Top of Records for this exercise
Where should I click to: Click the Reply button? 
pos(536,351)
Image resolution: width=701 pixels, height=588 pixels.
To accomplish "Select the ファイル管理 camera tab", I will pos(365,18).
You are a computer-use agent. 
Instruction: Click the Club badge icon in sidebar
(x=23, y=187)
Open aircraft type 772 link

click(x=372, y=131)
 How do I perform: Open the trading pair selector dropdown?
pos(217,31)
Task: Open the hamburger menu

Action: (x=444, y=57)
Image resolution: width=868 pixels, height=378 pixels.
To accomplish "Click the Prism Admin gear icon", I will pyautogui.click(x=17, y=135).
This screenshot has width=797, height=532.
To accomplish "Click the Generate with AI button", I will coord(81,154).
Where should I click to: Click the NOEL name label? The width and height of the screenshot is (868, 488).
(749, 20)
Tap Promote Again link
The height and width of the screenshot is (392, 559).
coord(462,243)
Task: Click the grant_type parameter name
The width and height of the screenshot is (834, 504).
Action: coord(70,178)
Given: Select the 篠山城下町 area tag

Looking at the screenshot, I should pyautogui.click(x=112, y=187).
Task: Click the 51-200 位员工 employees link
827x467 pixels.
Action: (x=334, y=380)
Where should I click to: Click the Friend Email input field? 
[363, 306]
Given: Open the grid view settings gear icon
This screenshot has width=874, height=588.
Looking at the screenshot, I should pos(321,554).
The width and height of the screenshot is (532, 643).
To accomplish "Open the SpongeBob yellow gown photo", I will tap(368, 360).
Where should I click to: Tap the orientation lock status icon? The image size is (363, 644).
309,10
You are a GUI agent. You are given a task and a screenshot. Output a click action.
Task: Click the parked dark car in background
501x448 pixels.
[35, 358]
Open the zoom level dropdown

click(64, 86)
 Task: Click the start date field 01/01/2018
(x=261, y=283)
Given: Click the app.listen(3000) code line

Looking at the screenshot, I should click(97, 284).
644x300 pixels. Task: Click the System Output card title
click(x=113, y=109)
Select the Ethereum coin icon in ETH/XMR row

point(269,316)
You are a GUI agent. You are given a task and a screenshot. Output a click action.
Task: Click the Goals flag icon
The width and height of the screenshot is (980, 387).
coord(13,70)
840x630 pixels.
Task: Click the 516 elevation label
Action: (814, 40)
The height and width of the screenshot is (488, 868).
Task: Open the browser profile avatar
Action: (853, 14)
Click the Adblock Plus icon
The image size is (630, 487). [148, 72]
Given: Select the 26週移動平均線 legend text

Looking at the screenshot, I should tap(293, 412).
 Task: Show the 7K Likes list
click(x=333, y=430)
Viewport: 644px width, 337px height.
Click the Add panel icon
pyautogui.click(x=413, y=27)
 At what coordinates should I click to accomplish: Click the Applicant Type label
Bottom of Records for this exercise
What is expected: The lines above, starting at the one with "Task: Click the start date field 01/01/2018" and ending at the one with "Task: Click the Goals flag icon", are the only ones to return, exactly as written.

Result of the task:
 Task: Click the start date field 01/01/2018
(x=261, y=283)
Given: Click the app.listen(3000) code line

Looking at the screenshot, I should click(97, 284).
644x300 pixels. Task: Click the System Output card title
click(x=113, y=109)
Select the Ethereum coin icon in ETH/XMR row

point(269,316)
You are a GUI agent. You are given a task and a screenshot. Output a click action.
Task: Click the Goals flag icon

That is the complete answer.